● WHAT IS EXPECTED:
Would you transcribe all of the entries that follow, word for word?

● DATASET:
* * * * *

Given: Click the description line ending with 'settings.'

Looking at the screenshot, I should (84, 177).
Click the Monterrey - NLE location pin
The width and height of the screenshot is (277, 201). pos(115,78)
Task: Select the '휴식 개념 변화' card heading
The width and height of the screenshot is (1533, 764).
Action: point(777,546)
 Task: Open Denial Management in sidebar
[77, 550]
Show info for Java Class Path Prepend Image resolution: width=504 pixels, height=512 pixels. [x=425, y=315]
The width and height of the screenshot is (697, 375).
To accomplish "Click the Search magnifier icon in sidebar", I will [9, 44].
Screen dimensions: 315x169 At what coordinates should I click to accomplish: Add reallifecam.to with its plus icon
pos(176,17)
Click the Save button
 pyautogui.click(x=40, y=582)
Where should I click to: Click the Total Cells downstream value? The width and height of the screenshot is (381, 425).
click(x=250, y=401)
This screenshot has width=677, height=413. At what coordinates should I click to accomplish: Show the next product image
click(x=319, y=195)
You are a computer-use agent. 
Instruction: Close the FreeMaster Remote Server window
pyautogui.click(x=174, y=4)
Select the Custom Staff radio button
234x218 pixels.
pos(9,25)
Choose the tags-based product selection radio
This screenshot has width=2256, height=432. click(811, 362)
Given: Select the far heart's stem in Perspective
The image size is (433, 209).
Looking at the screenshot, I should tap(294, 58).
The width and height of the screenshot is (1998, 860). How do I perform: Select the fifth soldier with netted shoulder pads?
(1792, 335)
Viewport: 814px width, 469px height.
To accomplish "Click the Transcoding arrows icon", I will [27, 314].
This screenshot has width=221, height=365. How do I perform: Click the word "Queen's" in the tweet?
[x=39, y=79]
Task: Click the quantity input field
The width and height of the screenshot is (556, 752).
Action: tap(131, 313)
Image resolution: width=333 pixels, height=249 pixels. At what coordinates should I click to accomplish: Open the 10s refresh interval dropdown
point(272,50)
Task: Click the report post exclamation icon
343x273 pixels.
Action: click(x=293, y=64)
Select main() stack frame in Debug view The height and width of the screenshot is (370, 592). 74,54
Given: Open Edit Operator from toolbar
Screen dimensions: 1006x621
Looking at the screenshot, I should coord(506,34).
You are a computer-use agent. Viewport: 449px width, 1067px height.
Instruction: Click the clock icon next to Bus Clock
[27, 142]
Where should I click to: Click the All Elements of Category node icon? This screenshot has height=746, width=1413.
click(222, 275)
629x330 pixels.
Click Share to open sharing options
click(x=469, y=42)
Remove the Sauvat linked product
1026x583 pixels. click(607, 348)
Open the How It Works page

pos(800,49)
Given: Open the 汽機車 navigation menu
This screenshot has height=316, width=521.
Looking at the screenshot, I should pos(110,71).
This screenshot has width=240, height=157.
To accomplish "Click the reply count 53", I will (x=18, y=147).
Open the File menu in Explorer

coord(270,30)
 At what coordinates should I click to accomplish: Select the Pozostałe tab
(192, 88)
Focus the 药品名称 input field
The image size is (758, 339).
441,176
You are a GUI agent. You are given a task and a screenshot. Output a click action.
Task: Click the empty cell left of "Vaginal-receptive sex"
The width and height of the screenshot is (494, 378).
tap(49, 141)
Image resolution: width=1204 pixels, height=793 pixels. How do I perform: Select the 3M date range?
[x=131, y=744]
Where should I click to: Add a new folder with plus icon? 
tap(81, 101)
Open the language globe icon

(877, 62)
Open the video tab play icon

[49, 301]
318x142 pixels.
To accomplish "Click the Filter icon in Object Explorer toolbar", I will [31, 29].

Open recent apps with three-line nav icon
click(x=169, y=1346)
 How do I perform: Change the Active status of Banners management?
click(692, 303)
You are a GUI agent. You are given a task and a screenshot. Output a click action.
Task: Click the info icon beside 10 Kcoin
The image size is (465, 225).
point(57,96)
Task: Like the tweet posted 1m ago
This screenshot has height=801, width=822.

* * * * *

● ANSWER SPACE:
Given: Click the description line ending with 'settings.'

Looking at the screenshot, I should (84, 177).
Click the Monterrey - NLE location pin
The width and height of the screenshot is (277, 201). pos(115,78)
Task: Select the '휴식 개념 변화' card heading
The width and height of the screenshot is (1533, 764).
Action: point(777,546)
 Task: Open Denial Management in sidebar
[77, 550]
Show info for Java Class Path Prepend Image resolution: width=504 pixels, height=512 pixels. [x=425, y=315]
The width and height of the screenshot is (697, 375).
To accomplish "Click the Search magnifier icon in sidebar", I will [9, 44].
Screen dimensions: 315x169 At what coordinates should I click to accomplish: Add reallifecam.to with its plus icon
pos(176,17)
Click the Save button
 pyautogui.click(x=40, y=582)
Where should I click to: Click the Total Cells downstream value? The width and height of the screenshot is (381, 425).
click(x=250, y=401)
This screenshot has width=677, height=413. At what coordinates should I click to accomplish: Show the next product image
click(x=319, y=195)
You are a computer-use agent. 
Instruction: Close the FreeMaster Remote Server window
pyautogui.click(x=174, y=4)
Select the Custom Staff radio button
234x218 pixels.
pos(9,25)
Choose the tags-based product selection radio
This screenshot has width=2256, height=432. click(811, 362)
Given: Select the far heart's stem in Perspective
The image size is (433, 209).
Looking at the screenshot, I should tap(294, 58).
The width and height of the screenshot is (1998, 860). How do I perform: Select the fifth soldier with netted shoulder pads?
(1792, 335)
Viewport: 814px width, 469px height.
To accomplish "Click the Transcoding arrows icon", I will [27, 314].
This screenshot has width=221, height=365. How do I perform: Click the word "Queen's" in the tweet?
[x=39, y=79]
Task: Click the quantity input field
The width and height of the screenshot is (556, 752).
Action: tap(131, 313)
Image resolution: width=333 pixels, height=249 pixels. At what coordinates should I click to accomplish: Open the 10s refresh interval dropdown
point(272,50)
Task: Click the report post exclamation icon
343x273 pixels.
Action: click(x=293, y=64)
Select main() stack frame in Debug view The height and width of the screenshot is (370, 592). 74,54
Given: Open Edit Operator from toolbar
Screen dimensions: 1006x621
Looking at the screenshot, I should coord(506,34).
You are a computer-use agent. Viewport: 449px width, 1067px height.
Instruction: Click the clock icon next to Bus Clock
[27, 142]
Where should I click to: Click the All Elements of Category node icon? This screenshot has height=746, width=1413.
click(222, 275)
629x330 pixels.
Click Share to open sharing options
click(x=469, y=42)
Remove the Sauvat linked product
1026x583 pixels. click(607, 348)
Open the How It Works page

pos(800,49)
Given: Open the 汽機車 navigation menu
This screenshot has height=316, width=521.
Looking at the screenshot, I should pos(110,71).
This screenshot has width=240, height=157.
To accomplish "Click the reply count 53", I will (x=18, y=147).
Open the File menu in Explorer

coord(270,30)
 At what coordinates should I click to accomplish: Select the Pozostałe tab
(192, 88)
Focus the 药品名称 input field
The image size is (758, 339).
441,176
You are a GUI agent. You are given a task and a screenshot. Output a click action.
Task: Click the empty cell left of "Vaginal-receptive sex"
The width and height of the screenshot is (494, 378).
tap(49, 141)
Image resolution: width=1204 pixels, height=793 pixels. How do I perform: Select the 3M date range?
[x=131, y=744]
Where should I click to: Add a new folder with plus icon? 
tap(81, 101)
Open the language globe icon

(877, 62)
Open the video tab play icon

[49, 301]
318x142 pixels.
To accomplish "Click the Filter icon in Object Explorer toolbar", I will [31, 29].

Open recent apps with three-line nav icon
click(x=169, y=1346)
 How do I perform: Change the Active status of Banners management?
click(692, 303)
You are a GUI agent. You are given a task and a screenshot. Output a click action.
Task: Click the info icon beside 10 Kcoin
The image size is (465, 225).
point(57,96)
Task: Like the tweet posted 1m ago
This screenshot has height=801, width=822.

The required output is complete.